Knowing that your insurance carrier is using your credit history to determine your premiums likely makes you squirm—and that’s understandable. It’s sometimes hard to tell whether insurance scoring is hurting or helping you, especially when you have fair credit.
Here’s how insurance scoring will affect your premiums for homeowners insurance and auto insurance if you have average credit.
Credit history has been shown to correlate with insurance risk, which is why most U.S. insurers consider it, along with other metrics, to calculate premiums. Insurers take into account some factors in your credit history, though not specifically your credit score, to calculate what’s called an insurance score.
Although some states, including California, Massachusetts and Hawaii, have restricted the controversial practice of insurance scoring, research shows that credit-based scoring generally helps consumers pay less in premiums or doesn’t affect costs at all.

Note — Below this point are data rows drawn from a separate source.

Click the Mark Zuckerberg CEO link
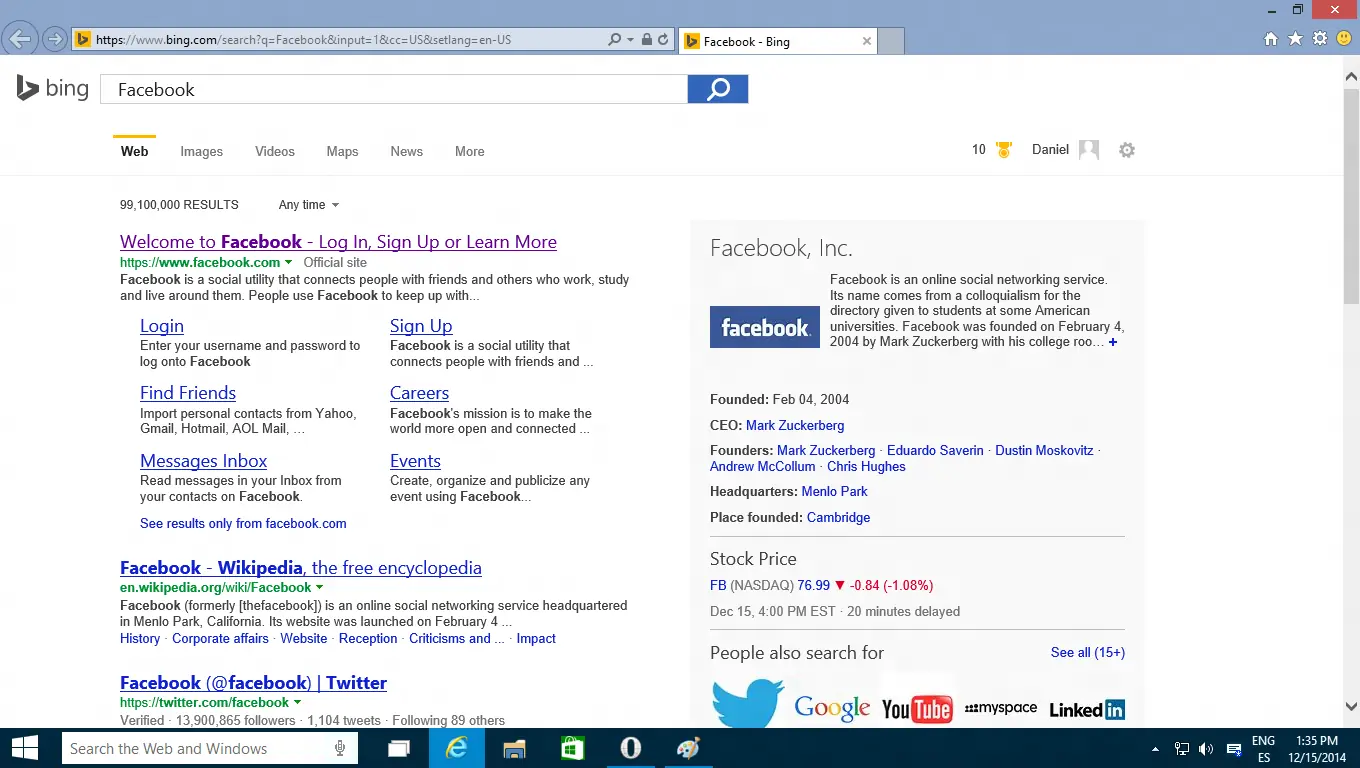This screenshot has width=1360, height=768. pos(794,425)
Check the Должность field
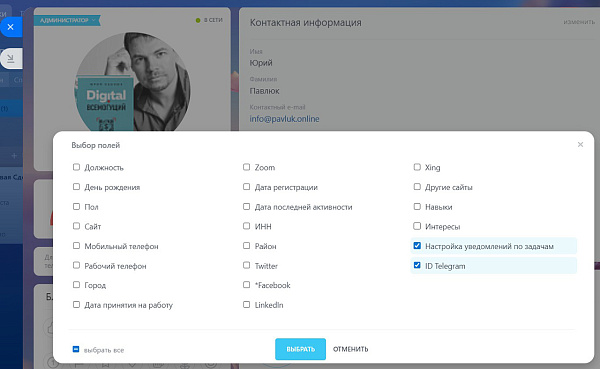This screenshot has width=600, height=369. coord(77,167)
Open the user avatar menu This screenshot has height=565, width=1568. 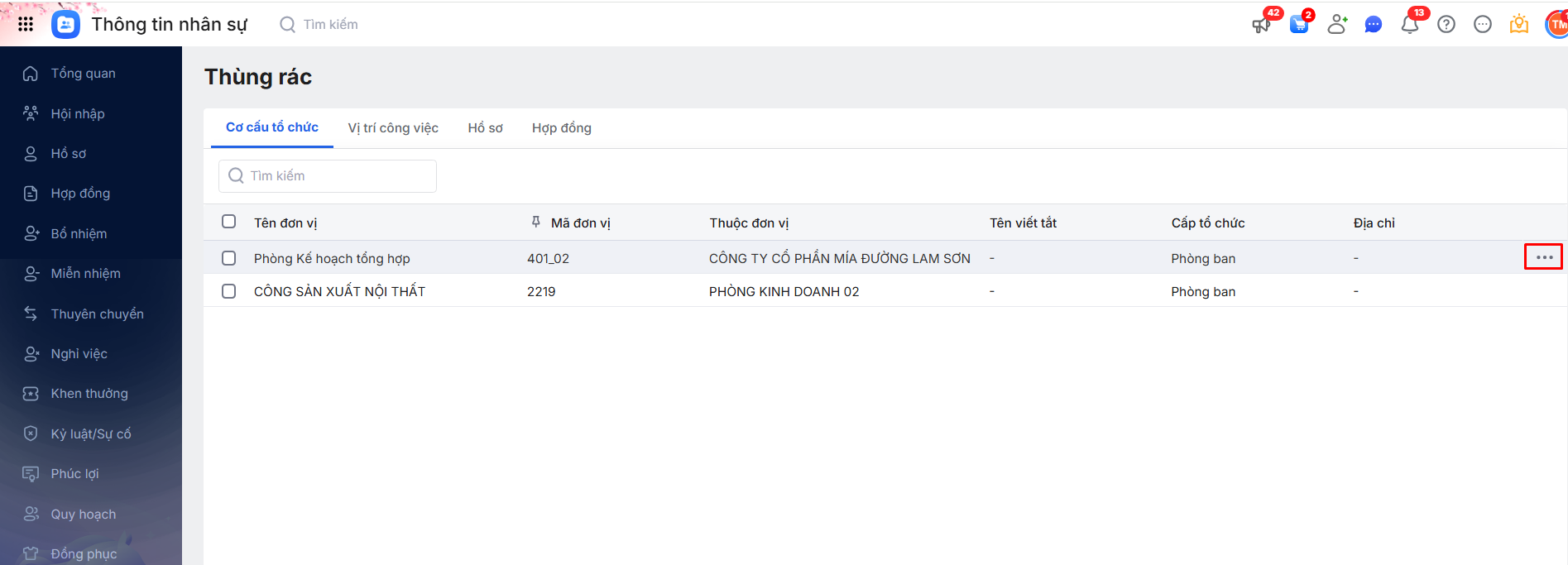[1557, 25]
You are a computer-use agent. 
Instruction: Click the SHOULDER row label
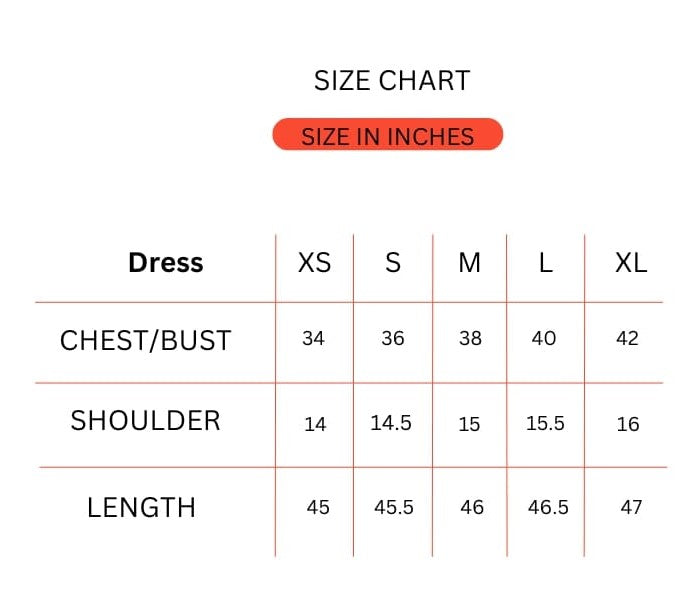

In a 2012 study, the Arkansas Insurance Department found that the premiums for 87% of over 2 million auto policy premiums and 82% of more than 650,000 homeowners policies either decreased or were unchanged with insurance scoring.
Whether or not you pay more really depends on two things: Your insurance score and the number of insurance claims you’ve made. If you’ve made an average amount of insurance claims and have average credit, your premiums likely won’t change much. You might even end up paying less than you would if your credit weren’t factored in.
Who sees the biggest differences? The outliers
The people whose credit tells a very different story than their insurance claims history will see the biggest changes in premium when adopting an insurance scoring model. If you have average credit but a horrendous motor vehicle record, for instance, you might end up paying less for your car insurance premiums because of your credit history. If your motor vehicle record is flawless, on the other hand, you might end up shelling out more for premiums than if your credit were better.
If you want to get a better sense of why you’re being charged what you’re being charged, look at your past insurance claims and get a free credit report. Look for problem areas and find out what you need to work on to get your costs down.
The next step: Giving your fair credit a makeover
Accidents happen; there’s nothing you can do about that. But your credit is another story. If your fair credit is the result of a few missed payments on a fair-credit credit card, set up automated bill pay to make sure you’re never late again. Focus on paying off your outstanding credit card debt. Once you improve your fair credit, your premiums will go down and you can start saving the difference.